La historia tiene memoria larga y nosotros somos sus cómplices cuando miramos hacia otro lado. Permitimos el genocidio del pueblo armenio armenio en 1915 con excusas diplomáticas y sordera política; no fuimos capaces de frenar la maquinaria del exterminio cuando la evidencia era abrumadora. Y aunque el Holocausto nos obligó —tarde y mal— a reconocer la maldad intrínseca de querer aniquilar a un pueblo entero, esa lección no parece haberse convertido en una regla irrevocable de conducta internacional. Hoy, frente a lo que ocurre en Palestina, muchos se preguntan si estamos repitiendo el mismo pecado de pasividad: denunciar crímenes aquí y ahora, sí, pero no actuar con la firmeza que exige impedir una posible destrucción de una comunidad. Hay informes de organismos internacionales y ONG que describen políticas del Estado israelí en términos que van desde el apartheid hasta la limpieza étnica; El fin declarado de buena parte de los políticos israelíes es acabar con los territorios palestinos. Todo porque Dios le prometió a Abraham la tierra de Canaán hace casi 4.000 años. No es equivalente equiparar terroristas con el aparato de un Estado, pero tampoco podemos permitir que, bajo el paraguas de la seguridad, se diseñen prácticas que borren a un pueblo. Y sí, conviene recordar que la solución de Naciones Unidas de 1947 fue aceptada por los representantes sionistas de la época y rechazada por los líderes árabes; eso no exime a nadie hoy de responsabilidad moral ni jurídica por políticas que empujan hacia la aniquilación de esperanzas, derechos y vidas.
Algunos dicen que es “complicado”. Que hay “matices”. Y claro que los hay: el matiz entre un crimen y una masacre. El matiz entre un grupo terrorista y un Estado miembro de la ONU. El matiz entre la desesperación de los sitiados y la impunidad de los sitiadores. Llamar a todo “conflicto” o “guerra entre iguales” es una forma elegante de borrar la ocupación, el apartheid, el control del agua, de los campos y de los cielos.

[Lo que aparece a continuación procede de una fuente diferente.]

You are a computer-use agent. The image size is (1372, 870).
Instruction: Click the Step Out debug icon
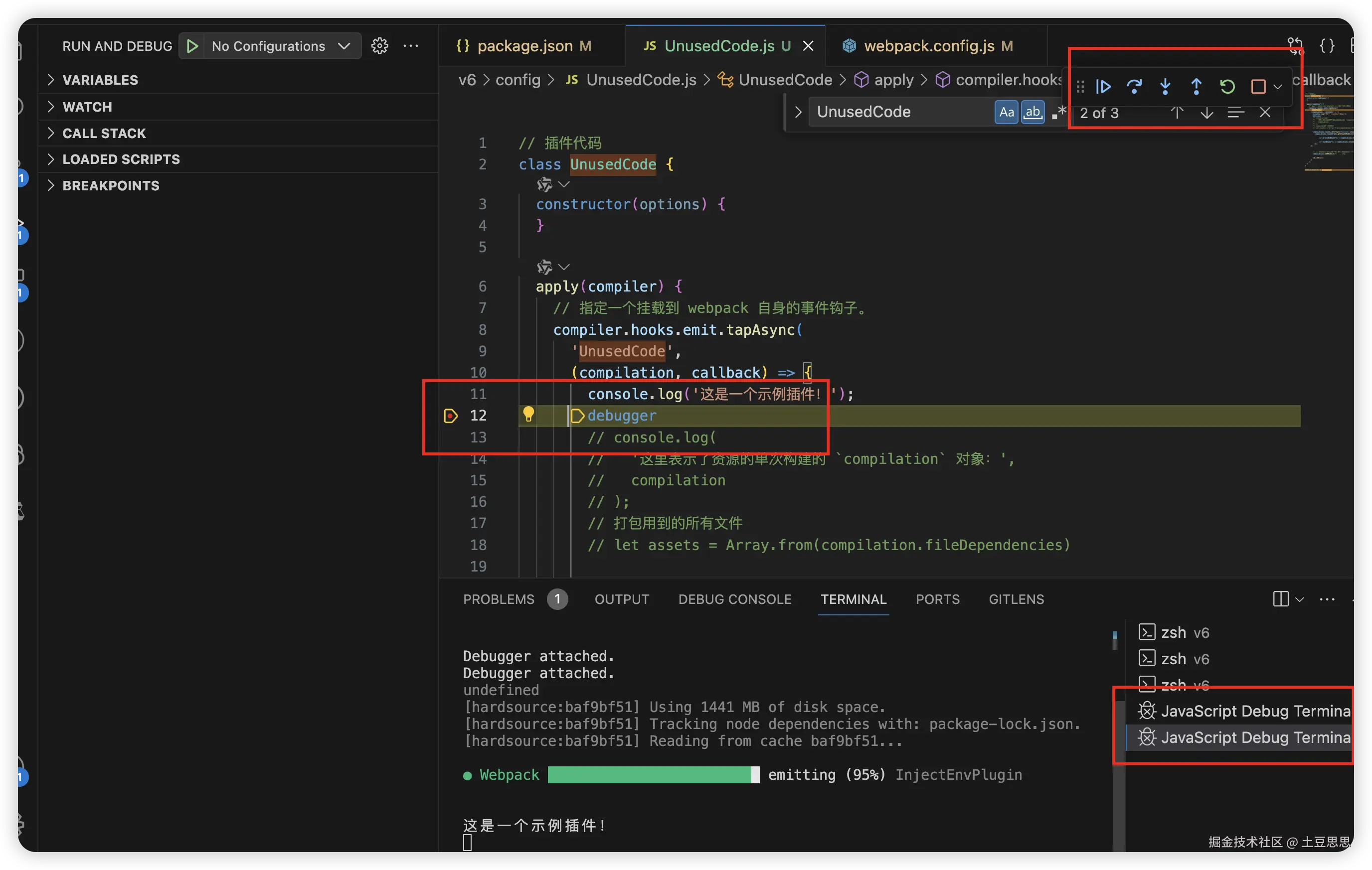pyautogui.click(x=1196, y=87)
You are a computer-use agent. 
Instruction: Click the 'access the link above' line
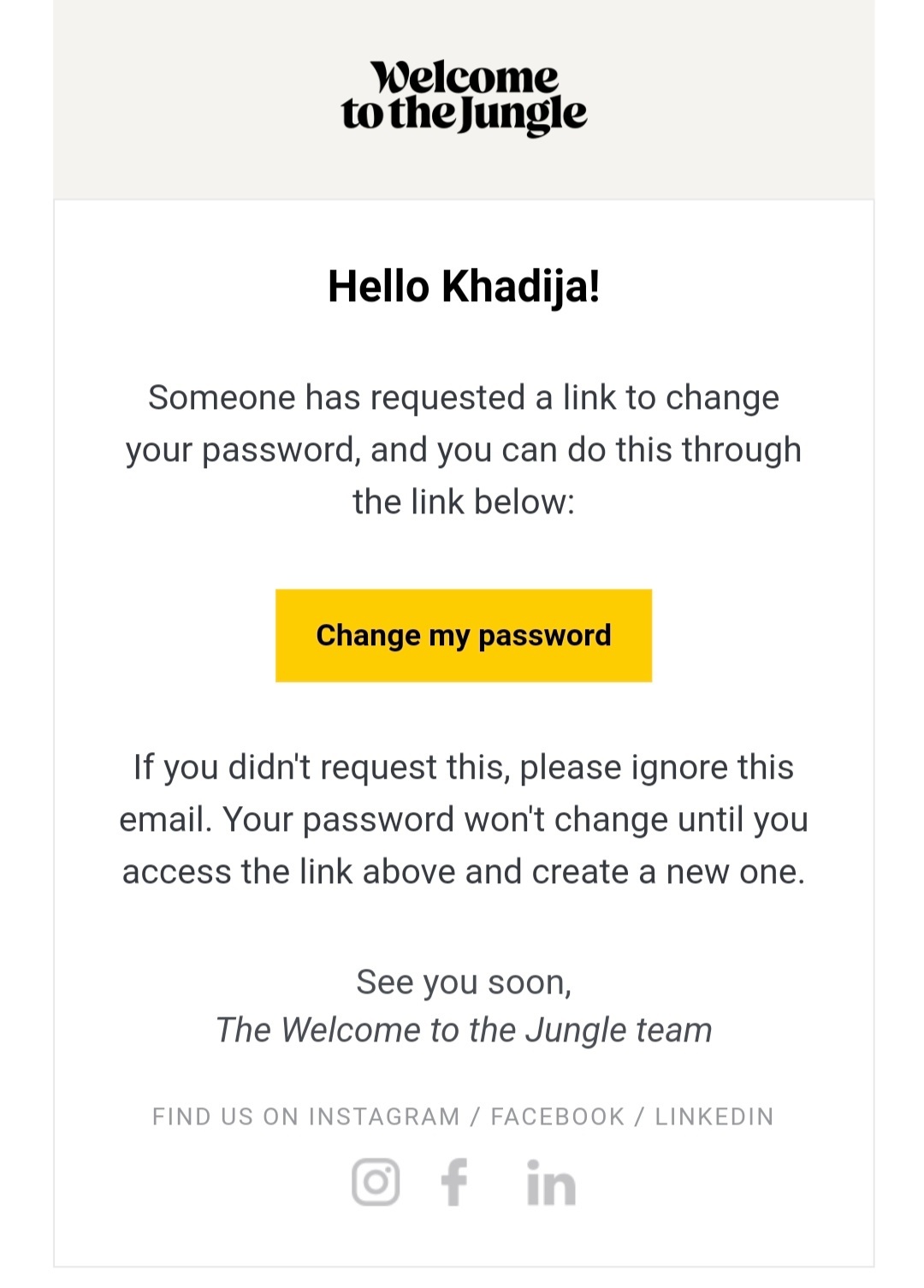click(x=464, y=872)
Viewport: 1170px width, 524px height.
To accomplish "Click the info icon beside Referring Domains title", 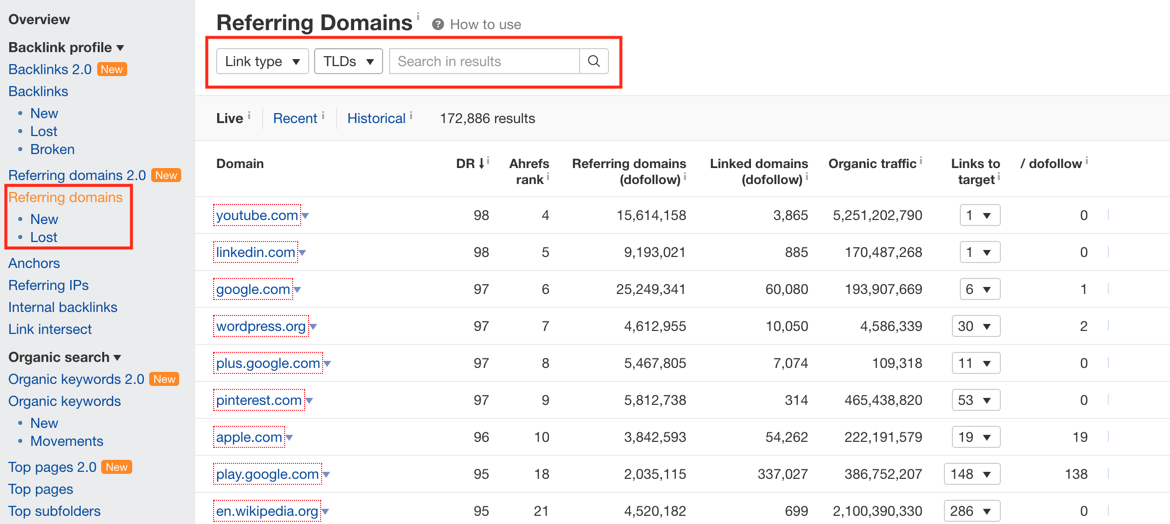I will [418, 16].
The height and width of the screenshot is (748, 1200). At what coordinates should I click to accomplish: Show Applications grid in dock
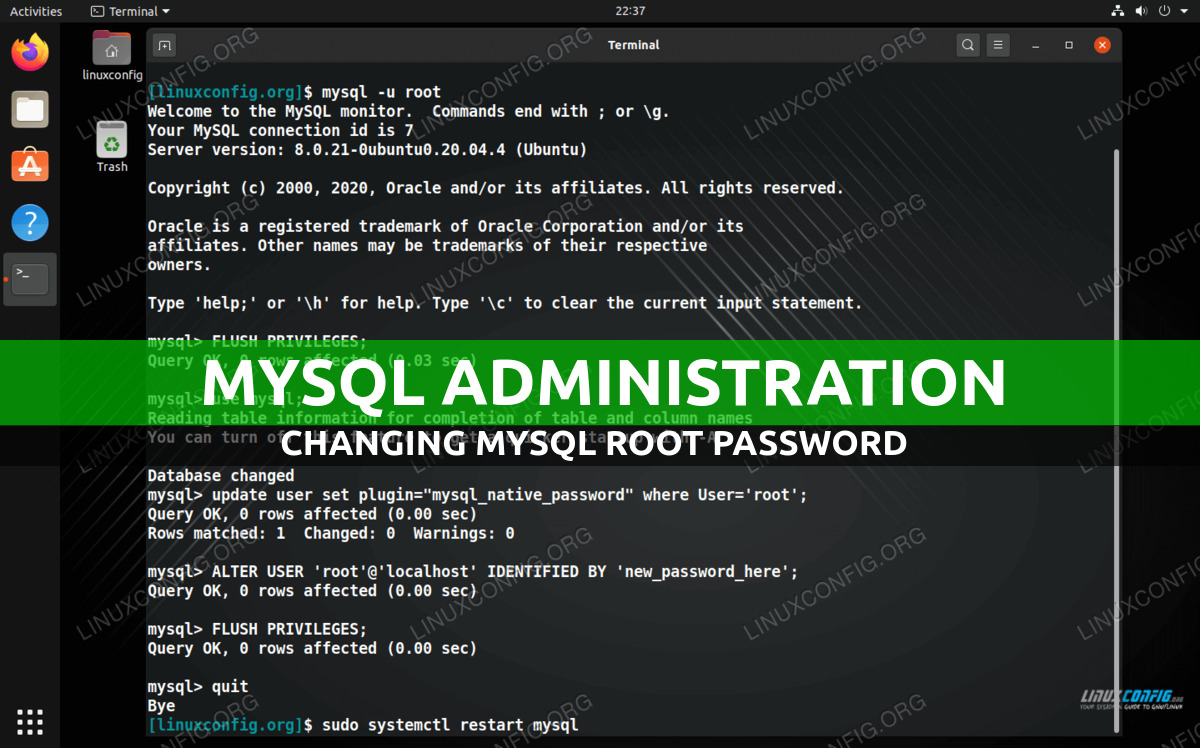[30, 721]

Imaginemos que el mismo estándar se aplicara en un tribunal penal: un acusado de asesinato múltiple sentado junto a un genocida. ¿Los condenamos igual porque “ambos mataron”?
Condenar a Hamás es fácil. Condenar a Israel cuesta, porque incomoda a gobiernos aliados e intereses económicos, porque toca fibras de culpa histórica, porque hay lobbies atentos a cada palabra. Pero el Derecho no se escribe en los despachos de relaciones públicas, se escribe sobre cadáveres. Y Gaza y Cisjordania llevan demasiado tiempo funcionando como un folio en blanco para la impunidad.

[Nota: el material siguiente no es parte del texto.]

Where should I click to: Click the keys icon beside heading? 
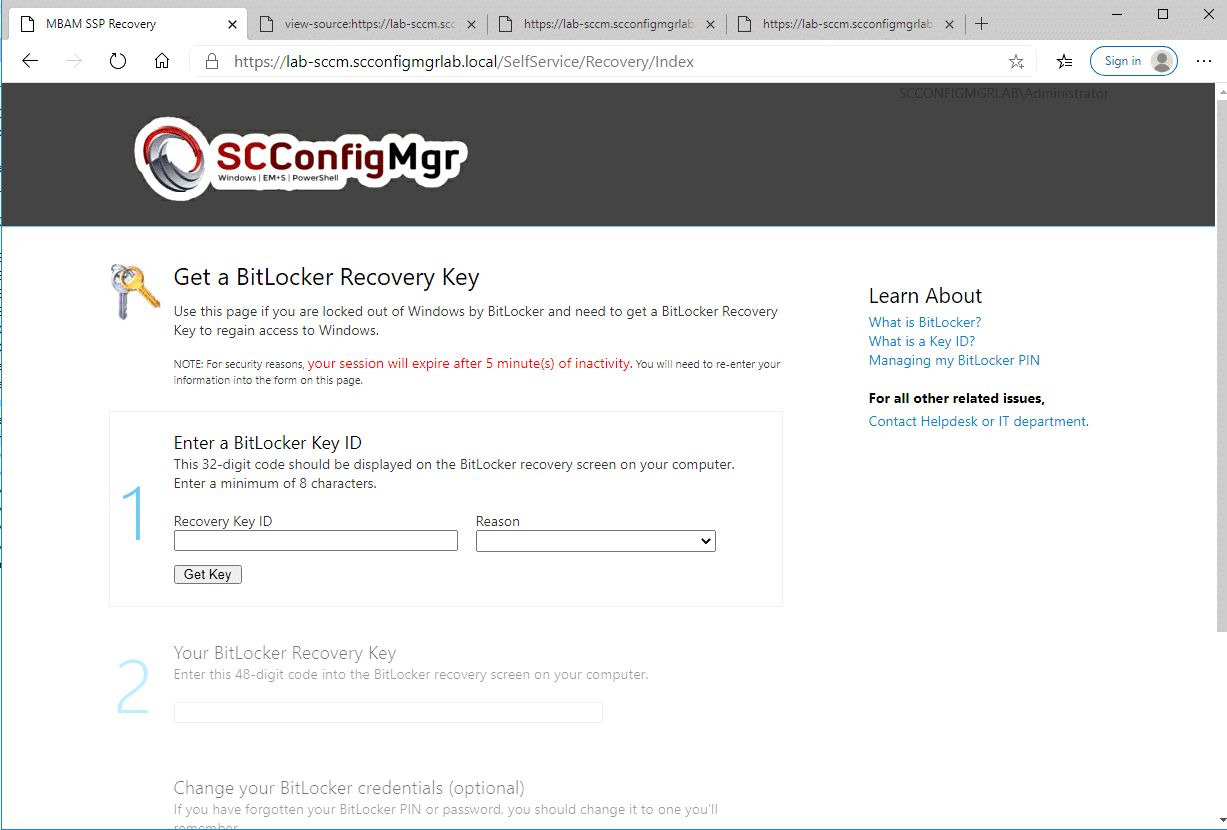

Así que no, no son lo mismo. No pesan igual en la balanza de la ética ni en el Código Penal del sentido común. Israel ha convertido Palestina en un campo de pruebas de la deshumanización, y eso no se limpia con comunicados diplomáticos. Hamás es responsable de sus crímenes, pero el Estado de Israel es responsable de un sistema entero de opresión, ocupación y exterminio. Y en un tribunal de justicia —si algún día lo hubiera— las togas sabrían distinguirlos.